## Supplied text
────────────────
Yorkshire-born, but raised in Suffolk, Sheeran himself described the songs with Beoga as “jammy” and “folky” in a recent interview, before offering a faintly poignant glimpse into the near-hermetic bubble inhabited by those of his ilk, when he said of the collaboration, “I’ve always wanted to do this, but I’ve never really known a really good folk band.” Maybe a wee trip to Glasgow in January is in order.
 
Beoga’s bodhran player Eamon Murray certainly still has his feet firmly on the ground, as underlined by his account of visiting a café for breakfast that morning, together with his nearly three-month-old daughter, whom the Glesca wifie behind the counter found so adorable that she waived his bill. “It’s great,” Murray observed. “Twelve weeks old and she’s already earning her keep.”
 
Quote of the day from a certain Scottish booking agent, still recovering late this afternoon from a big final Friday night at the Festival Club: “I don’t think it’s a hangover as such – I think it’s just that my body’s starting to reject lager.” Suffering similarly, perhaps 24 hours earlier, a visiting Irish musician had gone for it in such style on Thursday night that he could only face yesterday’s pre-show rehearsal - in a windowless room - wearing both his hat and sunglasses.
 
After the twin sisters who comprise two-thirds of Vishtèn, Emmanuelle and Pastelle LeBlanc, marked their joint anniversaire last week with 2000-odd Glasgow children singing them ‘Happy Birthday’ at Wednesday’s schools concert, such additional festivities continued after midnight last night as Siobhan Miller turned 30. After a civilised glass of fizz or two, she did definitely attempt to leave at a reasonable hour (by Celtic standards, at least), but was then surprised with a bottle of champagne from a friend – and thus was still there at least three hours later.
 
Discussing arrangements for a celebratory soirée/swally with pals at teatime today, Miller was also actually overheard saying, “I think there might be too much prosecco” – which, given her affection for the Italian bubbly, did raise the question of exactly what sized battleship she was planning to float. As well as the drink, though, the fabled culinary expertise of Miller’s mum Jan had also been enlisted: she was due through from Penicuik this afternoon with at least one cake, a pavlova, a cheesecake and possibly some clootie dumpling – upon which one imagines Miller’s pals, all chronically undernourished by this stage of the festival, falling like ravening wolves.
────────────────
## Dataset content

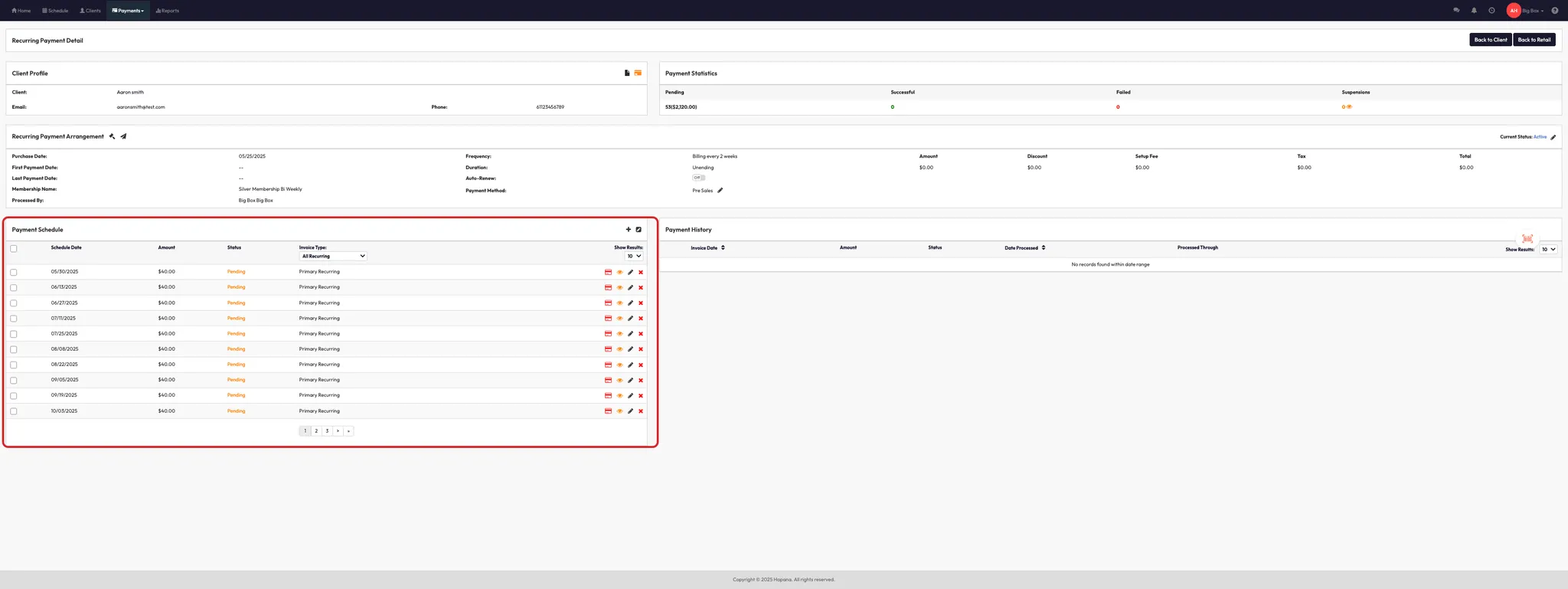
Task: Open the Payments menu in the navbar
Action: pos(128,11)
────────────────
## Task requirements
**a)** Reproduce the passage of the festival diary starting with "Quote of the" and going on through "hat and sunglasses.", swapping "lager" for "cider".
**b)** According to the festival diary, which foods was Miller's mum Jan due to bring from Penicuik?
**c)** What instrument does Eamon Murray play in Beoga, according to the festival diary?

## Exercise solutions
**a)**
Quote of the day from a certain Scottish booking agent, still recovering late this afternoon from a big final Friday night at the Festival Club: “I don’t think it’s a hangover as such – I think it’s just that my body’s starting to reject cider.” Suffering similarly, perhaps 24 hours earlier, a visiting Irish musician had gone for it in such style on Thursday night that he could only face yesterday’s pre-show rehearsal - in a windowless room - wearing both his hat and sunglasses.

**b)** At least one cake, a pavlova, a cheesecake and possibly some clootie dumpling.

**c)** The bodhran.